October 25, 2004

WE MUST DO MORE FOR OUR CUTE LITTLE PRODUCTION UNITS

Canada's child care is failing, OECD says (Margaret Philp, Globe and Mail, October 25th, 2004)

Canada's child-care system is a fragmented, money-wasting patchwork of programs that provides babysitting for working parents but disregards a growing body of global research that shows educating preschool minds provides lifelong dividends, says a new OECD report.

At a time when other industrialized countries are pouring money into early-education systems for children younger than formal school age, Canada is languishing in terms of quality and investment in education and care for children, the OECD says. [...]

The review of Canada, one of 20 nations whose early-learning policies have come under OECD scrutiny, paints a picture of a child-care system adrift, with no overarching vision. It is underfunded, with pitiful staff salaries and subsidies inequitably doled out to a small number of the poorest families. The premises of child-care centres are often shabby, workers are poorly trained and frequently quit. Many centres catering to aboriginal families are low-quality with "tokenistic concessions to indigenous language." And waiting lists are long, with more than half of Canadian children stuck in unregulated care.

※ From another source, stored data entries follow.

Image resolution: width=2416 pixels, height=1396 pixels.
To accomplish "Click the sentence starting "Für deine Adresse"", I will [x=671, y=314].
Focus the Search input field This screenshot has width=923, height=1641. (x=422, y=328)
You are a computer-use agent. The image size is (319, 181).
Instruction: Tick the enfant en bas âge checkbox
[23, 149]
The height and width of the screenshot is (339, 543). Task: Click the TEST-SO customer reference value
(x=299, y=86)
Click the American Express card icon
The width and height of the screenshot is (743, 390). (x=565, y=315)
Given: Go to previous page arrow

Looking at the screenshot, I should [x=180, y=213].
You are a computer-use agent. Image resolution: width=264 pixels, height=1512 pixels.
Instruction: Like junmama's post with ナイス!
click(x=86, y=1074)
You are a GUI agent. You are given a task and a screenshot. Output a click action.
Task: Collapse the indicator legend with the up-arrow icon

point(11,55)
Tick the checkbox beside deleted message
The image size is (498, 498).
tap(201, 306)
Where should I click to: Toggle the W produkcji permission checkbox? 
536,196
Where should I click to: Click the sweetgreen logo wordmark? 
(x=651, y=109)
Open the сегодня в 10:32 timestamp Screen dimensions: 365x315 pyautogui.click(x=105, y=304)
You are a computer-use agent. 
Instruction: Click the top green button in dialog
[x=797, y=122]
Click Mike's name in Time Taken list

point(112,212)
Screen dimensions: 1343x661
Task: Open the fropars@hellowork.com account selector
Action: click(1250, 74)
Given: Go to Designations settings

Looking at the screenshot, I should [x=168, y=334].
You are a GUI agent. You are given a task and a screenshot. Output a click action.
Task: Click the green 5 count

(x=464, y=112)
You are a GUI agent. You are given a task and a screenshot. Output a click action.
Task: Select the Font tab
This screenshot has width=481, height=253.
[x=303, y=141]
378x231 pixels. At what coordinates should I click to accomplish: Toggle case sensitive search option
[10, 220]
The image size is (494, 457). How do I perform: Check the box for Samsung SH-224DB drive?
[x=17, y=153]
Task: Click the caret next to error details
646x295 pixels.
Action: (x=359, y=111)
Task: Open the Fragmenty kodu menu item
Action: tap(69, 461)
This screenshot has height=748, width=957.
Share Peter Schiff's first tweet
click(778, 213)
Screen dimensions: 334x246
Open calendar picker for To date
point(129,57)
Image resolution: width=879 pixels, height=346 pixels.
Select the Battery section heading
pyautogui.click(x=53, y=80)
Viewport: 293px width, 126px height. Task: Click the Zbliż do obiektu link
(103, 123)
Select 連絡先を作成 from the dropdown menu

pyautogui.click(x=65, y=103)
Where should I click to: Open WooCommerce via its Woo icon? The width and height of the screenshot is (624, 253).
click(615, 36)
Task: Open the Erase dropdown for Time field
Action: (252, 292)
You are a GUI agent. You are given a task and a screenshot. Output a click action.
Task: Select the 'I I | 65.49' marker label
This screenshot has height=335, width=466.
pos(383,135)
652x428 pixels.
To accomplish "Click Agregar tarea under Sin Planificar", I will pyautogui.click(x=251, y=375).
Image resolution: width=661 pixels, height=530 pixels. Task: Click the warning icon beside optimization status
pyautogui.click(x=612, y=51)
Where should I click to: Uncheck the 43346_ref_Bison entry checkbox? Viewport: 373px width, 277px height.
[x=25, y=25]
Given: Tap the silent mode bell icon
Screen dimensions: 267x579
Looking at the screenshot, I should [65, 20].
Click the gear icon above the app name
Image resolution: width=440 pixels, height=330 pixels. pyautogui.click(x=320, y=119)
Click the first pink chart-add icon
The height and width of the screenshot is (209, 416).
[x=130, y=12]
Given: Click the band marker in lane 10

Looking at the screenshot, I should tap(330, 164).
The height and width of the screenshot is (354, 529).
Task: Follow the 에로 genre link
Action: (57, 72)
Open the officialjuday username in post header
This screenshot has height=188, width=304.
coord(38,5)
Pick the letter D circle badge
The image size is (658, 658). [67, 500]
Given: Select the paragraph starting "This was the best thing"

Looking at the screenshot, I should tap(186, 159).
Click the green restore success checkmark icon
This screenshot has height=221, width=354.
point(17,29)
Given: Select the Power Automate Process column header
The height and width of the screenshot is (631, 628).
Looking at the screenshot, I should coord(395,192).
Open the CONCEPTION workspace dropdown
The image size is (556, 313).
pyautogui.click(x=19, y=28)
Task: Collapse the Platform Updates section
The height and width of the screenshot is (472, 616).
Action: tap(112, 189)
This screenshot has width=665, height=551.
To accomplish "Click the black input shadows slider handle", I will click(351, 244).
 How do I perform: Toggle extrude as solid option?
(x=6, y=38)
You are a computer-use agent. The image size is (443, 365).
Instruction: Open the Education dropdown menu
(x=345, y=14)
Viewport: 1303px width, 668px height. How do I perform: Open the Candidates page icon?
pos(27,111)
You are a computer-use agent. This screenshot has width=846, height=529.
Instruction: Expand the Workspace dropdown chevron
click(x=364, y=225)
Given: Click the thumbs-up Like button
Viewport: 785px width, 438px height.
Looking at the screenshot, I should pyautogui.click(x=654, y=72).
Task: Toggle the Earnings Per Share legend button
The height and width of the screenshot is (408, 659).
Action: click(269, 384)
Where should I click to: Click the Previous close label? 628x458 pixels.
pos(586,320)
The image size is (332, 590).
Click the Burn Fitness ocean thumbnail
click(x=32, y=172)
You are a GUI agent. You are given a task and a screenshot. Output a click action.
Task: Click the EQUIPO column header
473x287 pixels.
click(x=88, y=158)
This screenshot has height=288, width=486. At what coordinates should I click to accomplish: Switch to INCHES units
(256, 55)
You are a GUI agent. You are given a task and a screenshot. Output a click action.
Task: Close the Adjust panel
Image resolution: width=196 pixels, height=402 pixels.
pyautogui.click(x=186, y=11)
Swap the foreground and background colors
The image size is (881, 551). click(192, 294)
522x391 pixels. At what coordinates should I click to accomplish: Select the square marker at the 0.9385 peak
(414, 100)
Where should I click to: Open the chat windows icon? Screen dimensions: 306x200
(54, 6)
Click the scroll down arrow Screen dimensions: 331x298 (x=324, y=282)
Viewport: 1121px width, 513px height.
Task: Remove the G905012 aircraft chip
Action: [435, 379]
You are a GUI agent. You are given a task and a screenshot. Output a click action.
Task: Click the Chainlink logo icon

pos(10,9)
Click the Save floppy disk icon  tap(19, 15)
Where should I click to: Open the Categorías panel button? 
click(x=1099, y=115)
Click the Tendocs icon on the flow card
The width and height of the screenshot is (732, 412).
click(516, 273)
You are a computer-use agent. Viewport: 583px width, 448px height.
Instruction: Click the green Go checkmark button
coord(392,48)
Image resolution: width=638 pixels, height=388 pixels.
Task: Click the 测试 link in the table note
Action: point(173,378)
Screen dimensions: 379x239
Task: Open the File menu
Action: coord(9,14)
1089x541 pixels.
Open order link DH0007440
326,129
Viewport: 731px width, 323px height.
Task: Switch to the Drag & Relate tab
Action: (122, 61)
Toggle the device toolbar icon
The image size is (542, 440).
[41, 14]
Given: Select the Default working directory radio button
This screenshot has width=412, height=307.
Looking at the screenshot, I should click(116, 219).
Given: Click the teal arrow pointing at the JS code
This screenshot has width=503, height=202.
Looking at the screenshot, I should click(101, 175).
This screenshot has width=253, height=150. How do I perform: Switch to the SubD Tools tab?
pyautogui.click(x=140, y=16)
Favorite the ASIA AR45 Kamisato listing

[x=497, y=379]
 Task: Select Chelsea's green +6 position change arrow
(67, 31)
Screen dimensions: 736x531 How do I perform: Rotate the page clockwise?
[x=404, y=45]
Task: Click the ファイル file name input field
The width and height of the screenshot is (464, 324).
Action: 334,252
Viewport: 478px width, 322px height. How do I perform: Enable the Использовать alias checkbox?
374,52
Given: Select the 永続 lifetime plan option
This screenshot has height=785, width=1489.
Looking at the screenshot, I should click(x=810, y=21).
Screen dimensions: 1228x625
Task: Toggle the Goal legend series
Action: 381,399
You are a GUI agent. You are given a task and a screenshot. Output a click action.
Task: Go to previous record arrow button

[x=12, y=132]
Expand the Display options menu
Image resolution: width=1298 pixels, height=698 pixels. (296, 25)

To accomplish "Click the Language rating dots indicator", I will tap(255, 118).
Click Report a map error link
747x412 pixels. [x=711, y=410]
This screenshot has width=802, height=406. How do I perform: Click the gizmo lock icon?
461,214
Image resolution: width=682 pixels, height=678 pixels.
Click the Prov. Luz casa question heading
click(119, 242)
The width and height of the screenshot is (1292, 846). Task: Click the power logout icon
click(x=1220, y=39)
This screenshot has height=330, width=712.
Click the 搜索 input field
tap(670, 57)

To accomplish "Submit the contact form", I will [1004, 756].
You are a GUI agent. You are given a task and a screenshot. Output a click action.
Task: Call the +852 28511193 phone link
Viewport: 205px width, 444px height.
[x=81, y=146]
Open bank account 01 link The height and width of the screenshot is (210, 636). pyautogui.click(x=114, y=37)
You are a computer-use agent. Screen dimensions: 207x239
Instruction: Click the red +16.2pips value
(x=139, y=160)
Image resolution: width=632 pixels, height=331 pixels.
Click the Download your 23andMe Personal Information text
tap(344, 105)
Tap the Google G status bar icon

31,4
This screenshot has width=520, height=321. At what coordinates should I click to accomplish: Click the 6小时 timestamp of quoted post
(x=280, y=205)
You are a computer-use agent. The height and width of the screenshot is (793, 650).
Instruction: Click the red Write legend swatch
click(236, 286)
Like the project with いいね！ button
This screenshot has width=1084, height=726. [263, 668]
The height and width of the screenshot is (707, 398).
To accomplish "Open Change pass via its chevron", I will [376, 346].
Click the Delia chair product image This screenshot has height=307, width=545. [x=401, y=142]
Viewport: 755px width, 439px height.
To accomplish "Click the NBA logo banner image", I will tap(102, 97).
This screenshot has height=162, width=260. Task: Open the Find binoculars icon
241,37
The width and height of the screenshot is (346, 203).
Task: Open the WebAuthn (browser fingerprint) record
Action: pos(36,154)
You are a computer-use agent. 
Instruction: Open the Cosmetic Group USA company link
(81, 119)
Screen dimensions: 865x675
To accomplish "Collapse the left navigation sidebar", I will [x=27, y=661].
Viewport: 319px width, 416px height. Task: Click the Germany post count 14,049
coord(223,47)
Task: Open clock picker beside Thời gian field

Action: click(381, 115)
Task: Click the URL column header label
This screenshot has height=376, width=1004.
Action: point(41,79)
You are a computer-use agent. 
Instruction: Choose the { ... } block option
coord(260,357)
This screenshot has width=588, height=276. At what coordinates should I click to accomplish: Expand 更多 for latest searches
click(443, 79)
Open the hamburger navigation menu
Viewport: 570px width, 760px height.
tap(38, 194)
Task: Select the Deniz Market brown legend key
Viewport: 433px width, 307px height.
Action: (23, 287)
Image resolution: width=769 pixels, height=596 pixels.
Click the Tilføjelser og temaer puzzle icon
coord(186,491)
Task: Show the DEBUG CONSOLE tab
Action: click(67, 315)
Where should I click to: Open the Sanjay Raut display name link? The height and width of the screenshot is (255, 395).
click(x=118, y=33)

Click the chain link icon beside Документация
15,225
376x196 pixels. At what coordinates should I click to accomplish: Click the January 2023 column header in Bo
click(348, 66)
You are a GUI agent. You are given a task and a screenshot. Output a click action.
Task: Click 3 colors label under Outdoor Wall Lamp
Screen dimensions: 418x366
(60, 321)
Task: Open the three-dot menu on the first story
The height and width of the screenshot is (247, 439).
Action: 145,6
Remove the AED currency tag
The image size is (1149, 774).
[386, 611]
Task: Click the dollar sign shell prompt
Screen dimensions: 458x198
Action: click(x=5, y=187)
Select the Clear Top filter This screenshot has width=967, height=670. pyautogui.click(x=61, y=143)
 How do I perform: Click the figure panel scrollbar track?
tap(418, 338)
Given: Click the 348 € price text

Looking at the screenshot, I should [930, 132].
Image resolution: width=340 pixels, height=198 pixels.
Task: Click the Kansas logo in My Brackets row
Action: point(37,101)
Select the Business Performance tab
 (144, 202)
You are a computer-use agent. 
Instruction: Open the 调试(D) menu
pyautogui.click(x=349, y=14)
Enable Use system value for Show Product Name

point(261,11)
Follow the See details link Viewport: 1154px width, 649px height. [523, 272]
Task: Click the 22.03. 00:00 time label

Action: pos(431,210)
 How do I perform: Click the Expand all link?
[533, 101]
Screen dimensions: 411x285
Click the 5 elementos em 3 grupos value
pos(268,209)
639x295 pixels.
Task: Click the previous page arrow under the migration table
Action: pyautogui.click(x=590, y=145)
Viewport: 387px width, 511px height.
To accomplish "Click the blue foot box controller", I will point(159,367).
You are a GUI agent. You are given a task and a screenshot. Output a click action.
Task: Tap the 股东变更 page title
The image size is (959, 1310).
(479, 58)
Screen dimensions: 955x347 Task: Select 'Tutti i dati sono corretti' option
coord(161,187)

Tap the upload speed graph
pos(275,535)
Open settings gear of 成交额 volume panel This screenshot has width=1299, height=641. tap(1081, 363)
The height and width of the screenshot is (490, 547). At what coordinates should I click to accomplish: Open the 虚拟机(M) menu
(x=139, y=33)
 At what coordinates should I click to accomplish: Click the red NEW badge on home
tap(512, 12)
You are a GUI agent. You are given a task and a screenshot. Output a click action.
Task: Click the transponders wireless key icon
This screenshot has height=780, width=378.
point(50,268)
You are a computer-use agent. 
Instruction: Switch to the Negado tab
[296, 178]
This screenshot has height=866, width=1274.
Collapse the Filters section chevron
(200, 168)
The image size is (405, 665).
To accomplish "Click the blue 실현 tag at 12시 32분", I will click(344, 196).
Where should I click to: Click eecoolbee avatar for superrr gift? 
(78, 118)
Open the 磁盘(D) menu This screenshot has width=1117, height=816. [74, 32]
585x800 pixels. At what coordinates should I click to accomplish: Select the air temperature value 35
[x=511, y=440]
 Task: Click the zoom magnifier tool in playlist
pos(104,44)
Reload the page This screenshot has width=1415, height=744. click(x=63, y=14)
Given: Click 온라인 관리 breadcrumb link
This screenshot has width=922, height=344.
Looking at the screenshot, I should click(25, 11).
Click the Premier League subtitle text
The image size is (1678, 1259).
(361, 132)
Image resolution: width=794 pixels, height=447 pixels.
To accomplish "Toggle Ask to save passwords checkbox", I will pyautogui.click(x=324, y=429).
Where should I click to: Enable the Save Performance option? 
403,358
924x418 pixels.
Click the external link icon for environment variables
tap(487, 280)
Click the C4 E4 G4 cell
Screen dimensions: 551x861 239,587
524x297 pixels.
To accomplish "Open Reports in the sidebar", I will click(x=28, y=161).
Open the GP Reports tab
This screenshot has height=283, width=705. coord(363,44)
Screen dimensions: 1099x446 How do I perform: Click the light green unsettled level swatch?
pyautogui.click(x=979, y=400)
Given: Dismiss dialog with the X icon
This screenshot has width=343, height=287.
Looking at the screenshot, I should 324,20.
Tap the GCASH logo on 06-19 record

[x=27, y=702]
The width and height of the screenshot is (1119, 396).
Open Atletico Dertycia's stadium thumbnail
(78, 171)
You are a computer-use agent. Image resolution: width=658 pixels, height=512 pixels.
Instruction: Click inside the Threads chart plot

"Canada certainly would not be as energetic about young children and the development of young children as the Nordic countries, countries like Finland and Sweden," Dr. Bennett said.

"They are more concerned about young children and giving the best that a country can afford to young children. Even today, the U.K. is making huge investments in children that Canada is not matching, given the size of the population.

"There needs to be some sort of a policy agreement about the services for young children to give them as high a quality as possible." [...]

The report calls on the federal and provincial governments to draft a coherent vision for a publicly funded, universal system of early-childhood learning and care, based on the latest social science, with hard and fast steps, benchmarks, time frames and budgets for putting into place a program in every province that would be the cornerstone of Canadian family policy.

These days, it takes an uncommonly clear-thinking parent to overcome the neurotic fear that two-year old Johnny is underachieving and ask how a comprehensive policy on pre-school childcare can exclude any consideration of parental rights, duties and wishes. Those who do can expect to be told they are selfishly blocking the efforts of very important experts to serve their children through an overarching vision marked by hard and fast steps.

Posted by Peter Burnet at October 25, 2004 09:17 AM
Comments

If you want to really retard your kid's progress, the best thing you can do is spend less time with him/her and let the minions of the State do the rest.

Posted by: Bart at October 25, 2004 11:17 AM

Gee, I don't remember my mom applying benchmarks and hard and fast steps based on the latest in social science when I was a kid. She let me go outside to play.